• Aim of the task: Turn every line of the listing below into a numbered list, leaving out any blank lines.

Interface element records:
***
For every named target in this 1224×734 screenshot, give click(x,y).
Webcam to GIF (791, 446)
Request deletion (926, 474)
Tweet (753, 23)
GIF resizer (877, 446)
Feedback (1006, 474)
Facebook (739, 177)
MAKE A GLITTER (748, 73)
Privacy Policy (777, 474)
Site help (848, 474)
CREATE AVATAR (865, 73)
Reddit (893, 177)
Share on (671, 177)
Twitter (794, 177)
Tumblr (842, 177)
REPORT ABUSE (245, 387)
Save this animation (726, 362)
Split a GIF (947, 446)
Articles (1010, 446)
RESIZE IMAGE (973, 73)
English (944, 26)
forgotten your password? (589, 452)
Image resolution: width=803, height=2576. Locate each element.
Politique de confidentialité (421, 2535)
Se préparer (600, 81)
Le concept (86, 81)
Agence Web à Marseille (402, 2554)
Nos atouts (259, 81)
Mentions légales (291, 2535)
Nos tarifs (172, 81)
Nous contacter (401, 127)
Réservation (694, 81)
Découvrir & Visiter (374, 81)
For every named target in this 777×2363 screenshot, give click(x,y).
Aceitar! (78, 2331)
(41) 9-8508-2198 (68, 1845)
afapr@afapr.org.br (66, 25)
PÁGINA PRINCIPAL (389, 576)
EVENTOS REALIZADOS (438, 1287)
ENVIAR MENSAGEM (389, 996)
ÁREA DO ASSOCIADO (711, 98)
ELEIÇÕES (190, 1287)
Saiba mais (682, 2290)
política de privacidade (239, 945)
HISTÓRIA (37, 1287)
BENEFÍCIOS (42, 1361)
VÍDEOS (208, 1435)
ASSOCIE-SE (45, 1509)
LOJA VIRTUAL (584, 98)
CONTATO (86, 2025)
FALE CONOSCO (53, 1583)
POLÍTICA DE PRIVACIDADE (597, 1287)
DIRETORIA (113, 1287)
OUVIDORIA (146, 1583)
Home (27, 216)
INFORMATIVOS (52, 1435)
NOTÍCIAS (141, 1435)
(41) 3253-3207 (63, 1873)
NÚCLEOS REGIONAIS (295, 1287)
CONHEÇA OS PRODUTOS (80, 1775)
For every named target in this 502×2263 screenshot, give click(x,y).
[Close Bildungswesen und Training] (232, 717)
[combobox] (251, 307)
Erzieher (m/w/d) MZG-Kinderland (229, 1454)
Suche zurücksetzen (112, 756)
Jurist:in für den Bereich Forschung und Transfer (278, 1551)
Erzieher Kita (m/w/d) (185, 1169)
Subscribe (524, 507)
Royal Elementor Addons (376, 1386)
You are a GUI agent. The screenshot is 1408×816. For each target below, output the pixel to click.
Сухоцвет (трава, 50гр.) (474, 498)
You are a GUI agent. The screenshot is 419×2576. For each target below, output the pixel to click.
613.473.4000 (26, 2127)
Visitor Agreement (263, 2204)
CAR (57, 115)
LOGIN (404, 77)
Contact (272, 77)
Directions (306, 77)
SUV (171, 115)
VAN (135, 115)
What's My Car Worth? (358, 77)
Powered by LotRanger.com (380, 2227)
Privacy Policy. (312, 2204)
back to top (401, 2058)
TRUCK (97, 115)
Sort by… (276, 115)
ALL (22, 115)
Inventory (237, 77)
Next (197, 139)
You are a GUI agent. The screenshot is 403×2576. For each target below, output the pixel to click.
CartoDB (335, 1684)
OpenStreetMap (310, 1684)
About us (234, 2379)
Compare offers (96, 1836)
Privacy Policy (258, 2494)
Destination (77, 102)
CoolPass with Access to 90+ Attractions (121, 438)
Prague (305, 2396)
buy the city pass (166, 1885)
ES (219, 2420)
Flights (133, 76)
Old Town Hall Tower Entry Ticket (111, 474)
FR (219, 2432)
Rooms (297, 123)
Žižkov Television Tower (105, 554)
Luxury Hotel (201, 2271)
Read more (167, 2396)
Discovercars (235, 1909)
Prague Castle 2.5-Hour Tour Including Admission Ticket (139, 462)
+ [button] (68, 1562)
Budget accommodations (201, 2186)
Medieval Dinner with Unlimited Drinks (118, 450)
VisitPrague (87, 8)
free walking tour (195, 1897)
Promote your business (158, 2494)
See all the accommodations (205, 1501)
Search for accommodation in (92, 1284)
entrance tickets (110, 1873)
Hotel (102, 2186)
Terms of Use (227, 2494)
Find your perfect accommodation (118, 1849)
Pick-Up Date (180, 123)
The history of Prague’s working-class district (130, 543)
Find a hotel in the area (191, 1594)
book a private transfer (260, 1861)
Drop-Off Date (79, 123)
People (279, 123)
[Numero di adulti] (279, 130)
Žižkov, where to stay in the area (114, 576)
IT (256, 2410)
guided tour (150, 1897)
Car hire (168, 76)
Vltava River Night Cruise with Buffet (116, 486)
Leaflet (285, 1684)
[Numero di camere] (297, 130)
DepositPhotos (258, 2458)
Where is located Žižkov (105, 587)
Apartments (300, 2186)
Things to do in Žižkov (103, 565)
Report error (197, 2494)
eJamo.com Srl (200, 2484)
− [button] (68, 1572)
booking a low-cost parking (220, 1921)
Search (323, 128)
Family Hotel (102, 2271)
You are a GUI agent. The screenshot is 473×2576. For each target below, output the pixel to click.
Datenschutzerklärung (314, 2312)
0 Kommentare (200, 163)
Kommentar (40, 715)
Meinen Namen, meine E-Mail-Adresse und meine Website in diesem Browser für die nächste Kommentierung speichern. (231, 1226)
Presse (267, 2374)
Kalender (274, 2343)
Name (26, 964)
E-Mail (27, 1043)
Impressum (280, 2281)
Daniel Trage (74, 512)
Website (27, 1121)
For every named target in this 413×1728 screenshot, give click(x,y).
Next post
***
• Finished exercise:
1. For every named target in this 1224×734 screenshot, give click(x,y).
2. Webcam to GIF (791, 446)
3. Request deletion (926, 474)
4. Tweet (753, 23)
5. GIF resizer (877, 446)
6. Feedback (1006, 474)
7. Facebook (739, 177)
8. MAKE A GLITTER (748, 73)
9. Privacy Policy (777, 474)
10. Site help (848, 474)
11. CREATE AVATAR (865, 73)
12. Reddit (893, 177)
13. Share on (671, 177)
14. Twitter (794, 177)
15. Tumblr (842, 177)
16. REPORT ABUSE (245, 387)
17. Save this animation (726, 362)
18. Split a GIF (947, 446)
19. Articles (1010, 446)
20. RESIZE IMAGE (973, 73)
21. English (944, 26)
22. forgotten your password? (589, 452)
23. Image resolution: width=803, height=2576. Locate each element.
24. Politique de confidentialité (421, 2535)
25. Se préparer (600, 81)
26. Le concept (86, 81)
27. Agence Web à Marseille (402, 2554)
28. Nos atouts (259, 81)
29. Mentions légales (291, 2535)
30. Nos tarifs (172, 81)
31. Nous contacter (401, 127)
32. Réservation (694, 81)
33. Découvrir & Visiter (374, 81)
34. For every named target in this 777×2363 screenshot, give click(x,y).
35. Aceitar! (78, 2331)
36. (41) 9-8508-2198 (68, 1845)
37. afapr@afapr.org.br (66, 25)
38. PÁGINA PRINCIPAL (389, 576)
39. EVENTOS REALIZADOS (438, 1287)
40. ENVIAR MENSAGEM (389, 996)
41. ÁREA DO ASSOCIADO (711, 98)
42. ELEIÇÕES (190, 1287)
43. Saiba mais (682, 2290)
44. política de privacidade (239, 945)
45. HISTÓRIA (37, 1287)
46. BENEFÍCIOS (42, 1361)
47. VÍDEOS (208, 1435)
48. ASSOCIE-SE (45, 1509)
49. LOJA VIRTUAL (584, 98)
50. CONTATO (86, 2025)
51. FALE CONOSCO (53, 1583)
52. POLÍTICA DE PRIVACIDADE (597, 1287)
53. DIRETORIA (113, 1287)
54. OUVIDORIA (146, 1583)
55. Home (27, 216)
56. INFORMATIVOS (52, 1435)
57. NOTÍCIAS (141, 1435)
58. (41) 3253-3207 (63, 1873)
59. NÚCLEOS REGIONAIS (295, 1287)
60. CONHEÇA OS PRODUTOS (80, 1775)
61. For every named target in this 502×2263 screenshot, give click(x,y).
62. [Close Bildungswesen und Training] (232, 717)
63. [combobox] (251, 307)
64. Erzieher (m/w/d) MZG-Kinderland (229, 1454)
65. Suche zurücksetzen (112, 756)
66. Jurist:in für den Bereich Forschung und Transfer (278, 1551)
67. Erzieher Kita (m/w/d) (185, 1169)
68. Subscribe (524, 507)
69. Royal Elementor Addons (376, 1386)
70. You are a GUI agent. The screenshot is 1408×816. For each target below, output the pixel to click.
71. Сухоцвет (трава, 50гр.) (474, 498)
72. You are a GUI agent. The screenshot is 419×2576. For each target below, output the pixel to click.
73. 613.473.4000 (26, 2127)
74. Visitor Agreement (263, 2204)
75. CAR (57, 115)
76. LOGIN (404, 77)
77. Contact (272, 77)
78. Directions (306, 77)
79. SUV (171, 115)
80. VAN (135, 115)
81. What's My Car Worth? (358, 77)
82. Powered by LotRanger.com (380, 2227)
83. Privacy Policy. (312, 2204)
84. back to top (401, 2058)
85. TRUCK (97, 115)
86. Sort by… (276, 115)
87. ALL (22, 115)
88. Inventory (237, 77)
89. Next (197, 139)
90. You are a GUI agent. The screenshot is 403×2576. For each target below, output the pixel to click.
91. CartoDB (335, 1684)
92. OpenStreetMap (310, 1684)
93. About us (234, 2379)
94. Compare offers (96, 1836)
95. Privacy Policy (258, 2494)
96. Destination (77, 102)
97. CoolPass with Access to 90+ Attractions (121, 438)
98. Prague (305, 2396)
99. buy the city pass (166, 1885)
100. ES (219, 2420)
101. Flights (133, 76)
102. Old Town Hall Tower Entry Ticket (111, 474)
103. FR (219, 2432)
104. Rooms (297, 123)
105. Žižkov Television Tower (105, 554)
106. Luxury Hotel (201, 2271)
107. Read more (167, 2396)
108. Discovercars (235, 1909)
109. Prague Castle 2.5-Hour Tour Including Admission Ticket (139, 462)
110. + [button] (68, 1562)
111. Budget accommodations (201, 2186)
112. Medieval Dinner with Unlimited Drinks (118, 450)
113. VisitPrague (87, 8)
114. free walking tour (195, 1897)
115. Promote your business (158, 2494)
116. See all the accommodations (205, 1501)
117. Search for accommodation in (92, 1284)
118. entrance tickets (110, 1873)
119. Hotel (102, 2186)
120. Terms of Use (227, 2494)
121. Find your perfect accommodation (118, 1849)
122. Pick-Up Date (180, 123)
123. The history of Prague’s working-class district (130, 543)
124. Find a hotel in the area (191, 1594)
125. book a private transfer (260, 1861)
126. Drop-Off Date (79, 123)
127. People (279, 123)
128. [Numero di adulti] (279, 130)
129. Žižkov, where to stay in the area (114, 576)
130. IT (256, 2410)
131. guided tour (150, 1897)
132. Car hire (168, 76)
133. Vltava River Night Cruise with Buffet (116, 486)
134. Leaflet (285, 1684)
135. [Numero di camere] (297, 130)
136. DepositPhotos (258, 2458)
137. Where is located Žižkov (105, 587)
138. Apartments (300, 2186)
139. Things to do in Žižkov (103, 565)
140. Report error (197, 2494)
141. eJamo.com Srl (200, 2484)
142. − [button] (68, 1572)
143. booking a low-cost parking (220, 1921)
144. Search (323, 128)
145. Family Hotel (102, 2271)
146. You are a GUI agent. The screenshot is 473×2576. For each target below, output the pixel to click.
147. Datenschutzerklärung (314, 2312)
148. 0 Kommentare (200, 163)
149. Kommentar (40, 715)
150. Meinen Namen, meine E-Mail-Adresse und meine Website in diesem Browser für die nächste Kommentierung speichern. (231, 1226)
151. Presse (267, 2374)
152. Kalender (274, 2343)
153. Name (26, 964)
154. E-Mail (27, 1043)
155. Impressum (280, 2281)
156. Daniel Trage (74, 512)
157. Website (27, 1121)
158. For every named target in this 413×1728 screenshot, give click(x,y).
159. Next post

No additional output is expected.